Pictures are to be left out. Return exactly the lines below from the one with "Go to Home in the breadcrumb" up to and including the one with "Viewport: 588px width, 386px height.".

*** THE INPUT

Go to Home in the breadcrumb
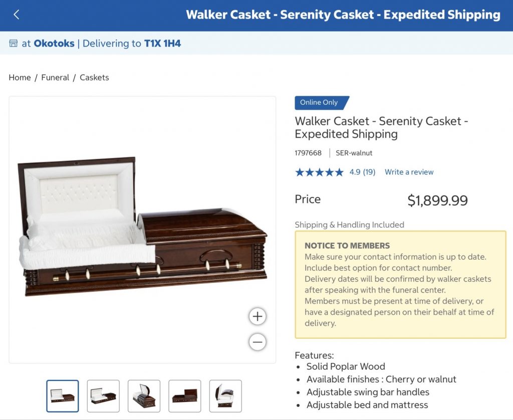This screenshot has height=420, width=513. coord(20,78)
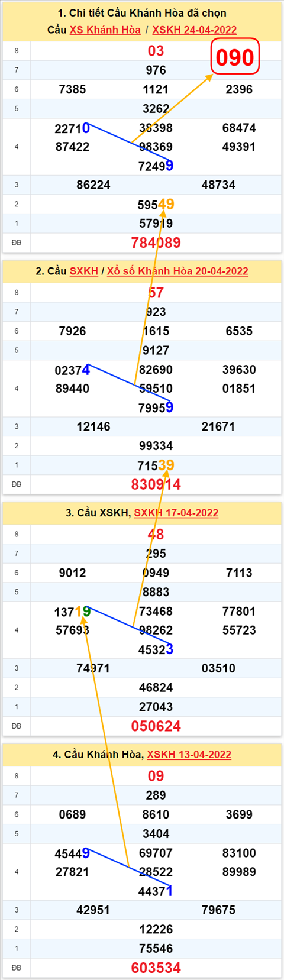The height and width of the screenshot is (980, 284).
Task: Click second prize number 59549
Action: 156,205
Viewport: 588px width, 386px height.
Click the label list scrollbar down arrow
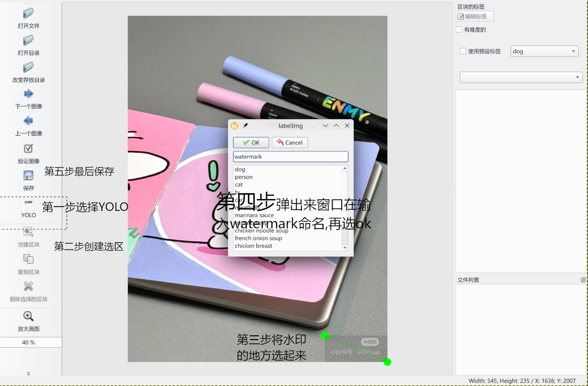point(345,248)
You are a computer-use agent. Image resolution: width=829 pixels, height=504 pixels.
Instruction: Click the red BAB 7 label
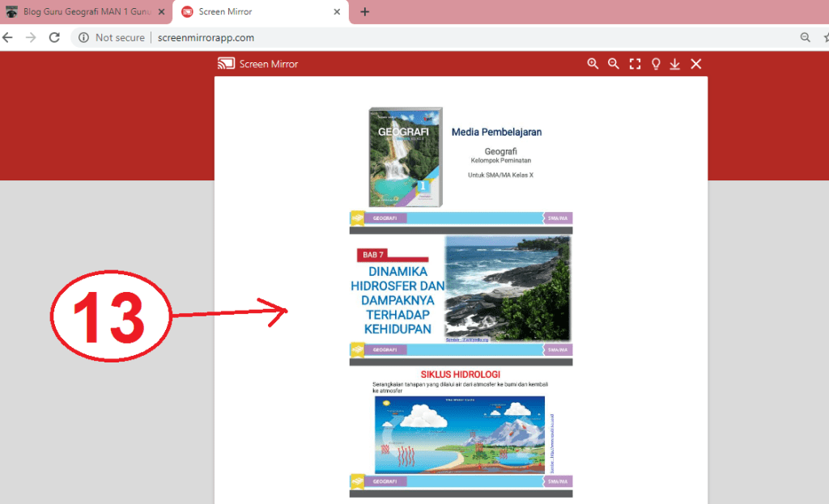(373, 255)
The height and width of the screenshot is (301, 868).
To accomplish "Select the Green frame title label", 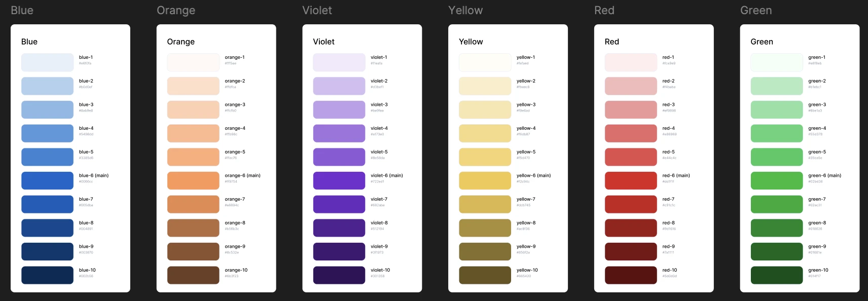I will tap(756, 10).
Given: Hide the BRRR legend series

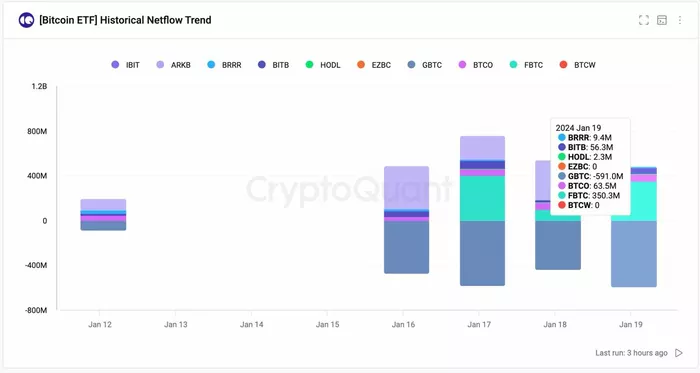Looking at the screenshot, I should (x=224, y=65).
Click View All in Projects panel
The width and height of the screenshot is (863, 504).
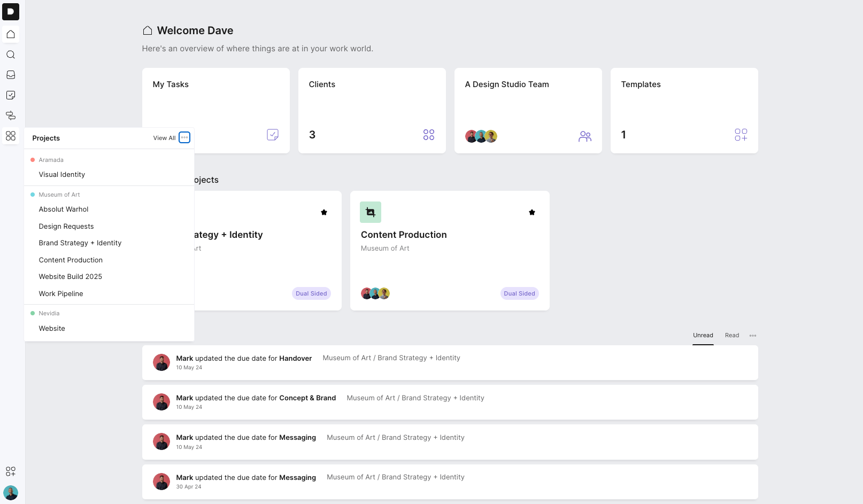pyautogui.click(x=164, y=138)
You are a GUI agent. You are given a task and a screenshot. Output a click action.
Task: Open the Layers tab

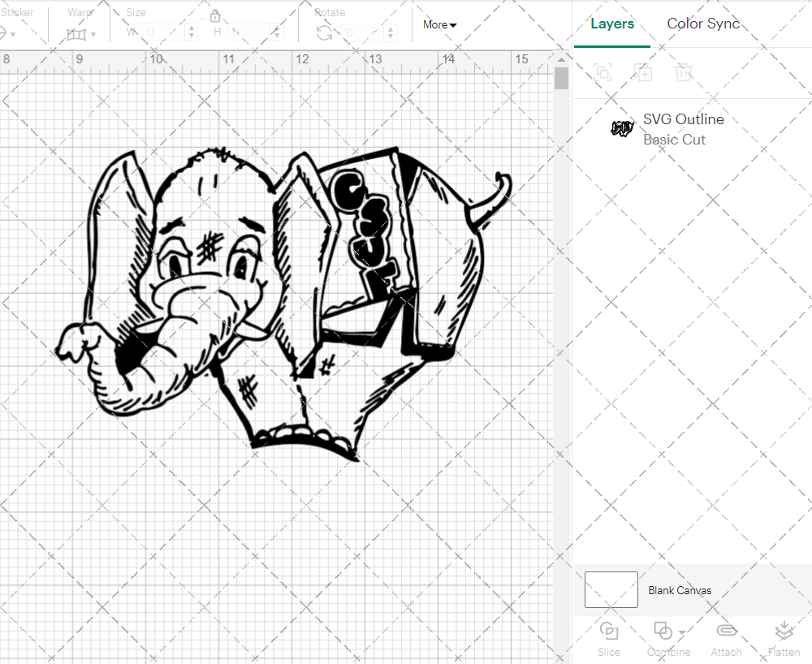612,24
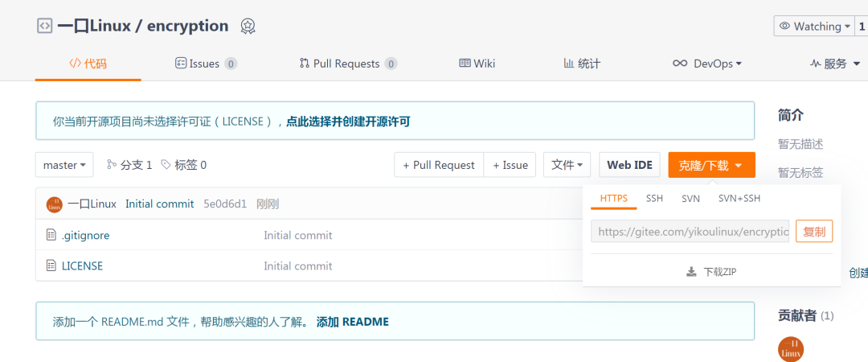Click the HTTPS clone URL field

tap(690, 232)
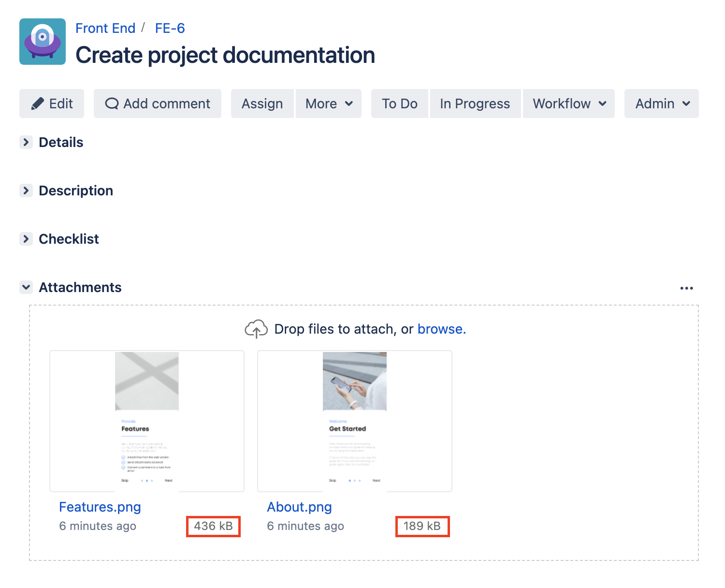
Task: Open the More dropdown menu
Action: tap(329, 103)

******
*** THE INPUT

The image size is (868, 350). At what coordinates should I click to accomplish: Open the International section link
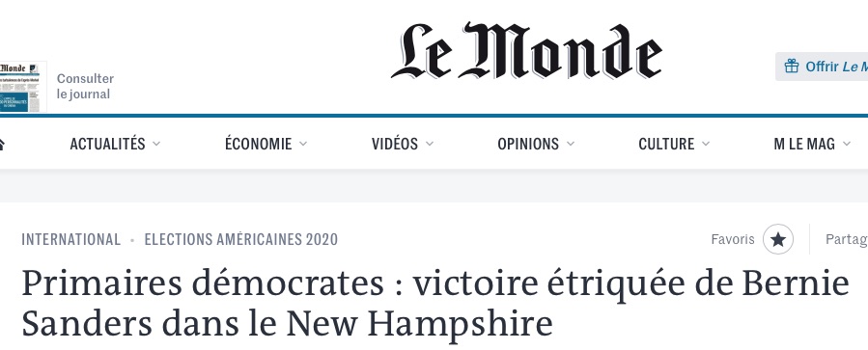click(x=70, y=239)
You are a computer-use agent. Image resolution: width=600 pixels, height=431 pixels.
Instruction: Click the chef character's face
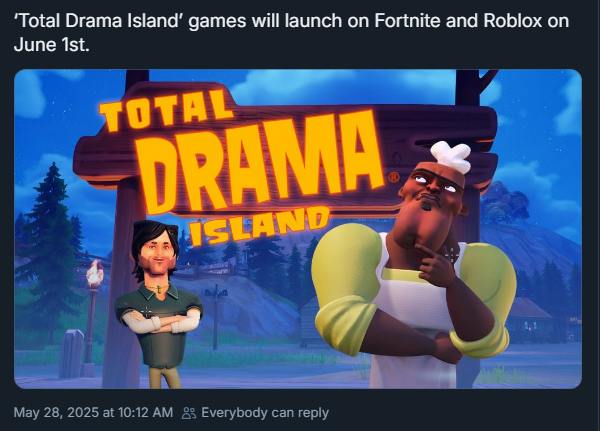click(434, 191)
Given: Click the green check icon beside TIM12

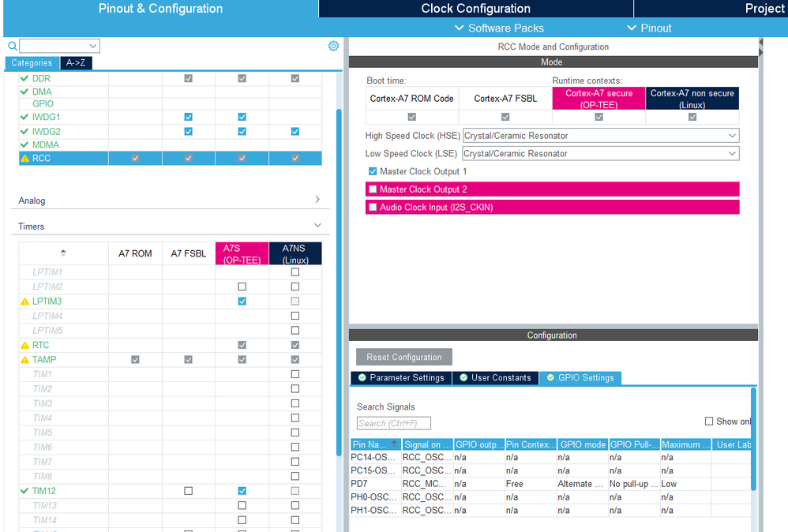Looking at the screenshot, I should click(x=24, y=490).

******
*** THE INPUT

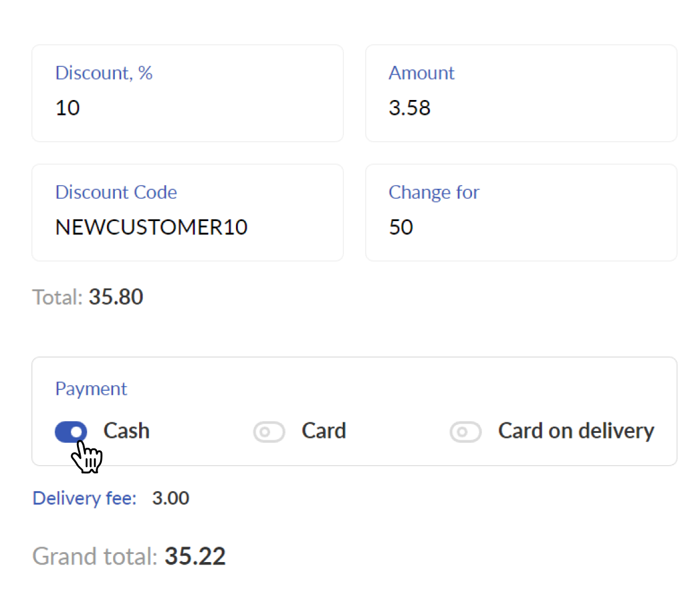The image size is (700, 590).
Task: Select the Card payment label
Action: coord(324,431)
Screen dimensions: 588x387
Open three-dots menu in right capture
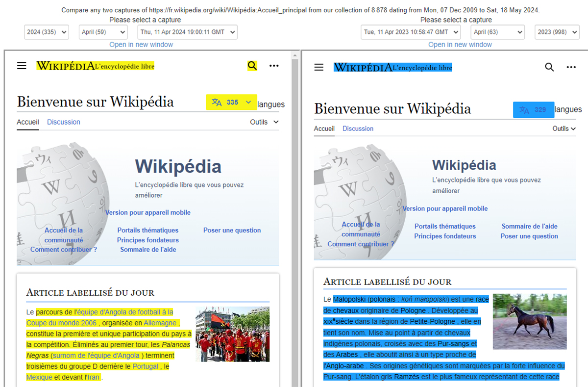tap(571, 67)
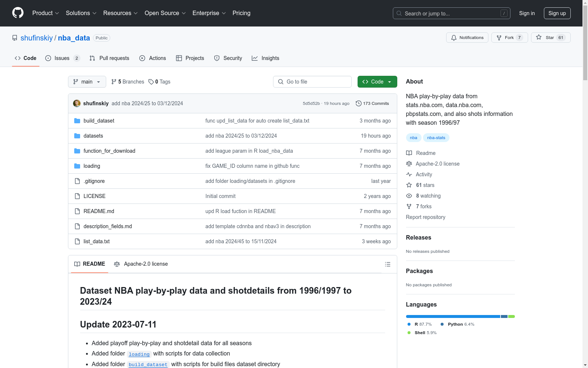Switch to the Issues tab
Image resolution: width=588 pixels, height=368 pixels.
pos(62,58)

******

## RESPONSE
Go to Home in the breadcrumb
This screenshot has height=420, width=513. coord(20,78)
The height and width of the screenshot is (980, 284).
Task: Click second prize number 59549
Action: 156,205
Viewport: 588px width, 386px height.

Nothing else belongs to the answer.